*** Available data ***

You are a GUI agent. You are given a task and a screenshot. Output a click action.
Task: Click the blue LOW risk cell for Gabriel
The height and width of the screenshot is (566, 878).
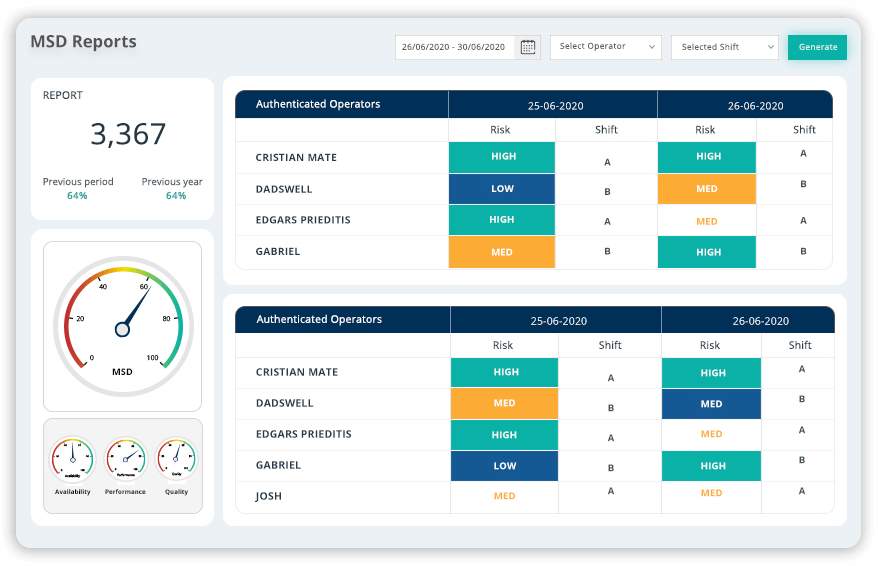[x=505, y=466]
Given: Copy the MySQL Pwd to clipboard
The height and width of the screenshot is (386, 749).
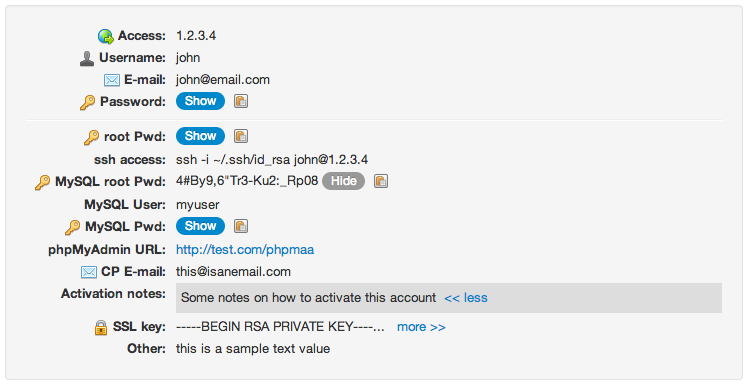Looking at the screenshot, I should 241,226.
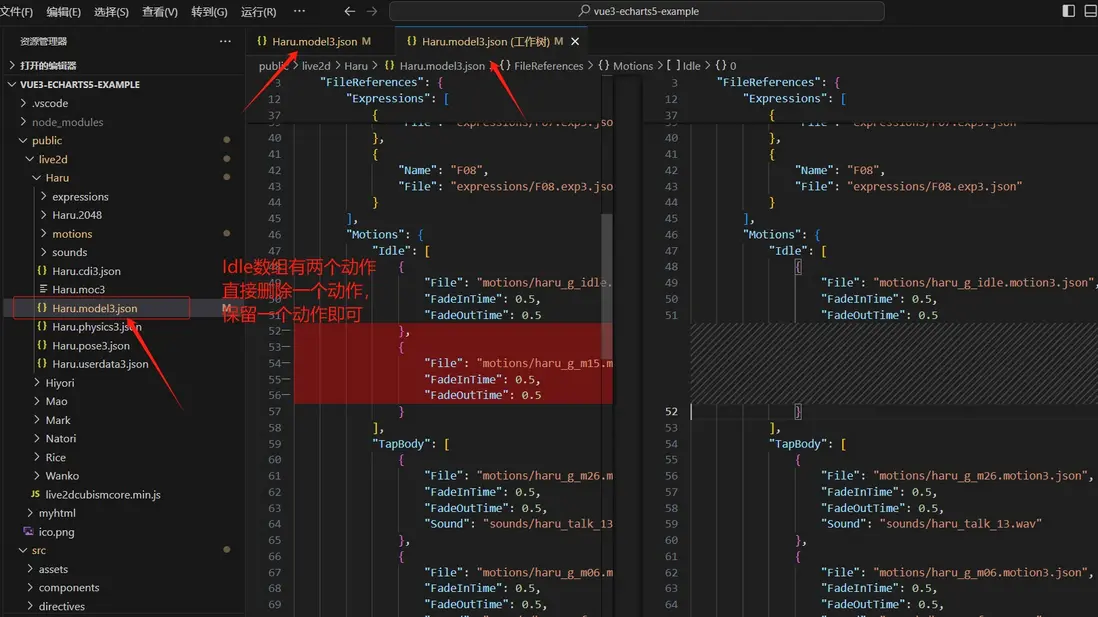Go back using the navigation arrow

click(349, 11)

*** End of Available data ***

• _Problem_: Could you write out every line above exactly as it stands, with no images?

• _Written answer_:
You are a GUI agent. You are given a task and a screenshot. Output a click action.
Task: Click the blue LOW risk cell for Gabriel
The height and width of the screenshot is (566, 878).
[x=505, y=466]
Given: Copy the MySQL Pwd to clipboard
The height and width of the screenshot is (386, 749).
Looking at the screenshot, I should 241,226.
Go back using the navigation arrow

click(349, 11)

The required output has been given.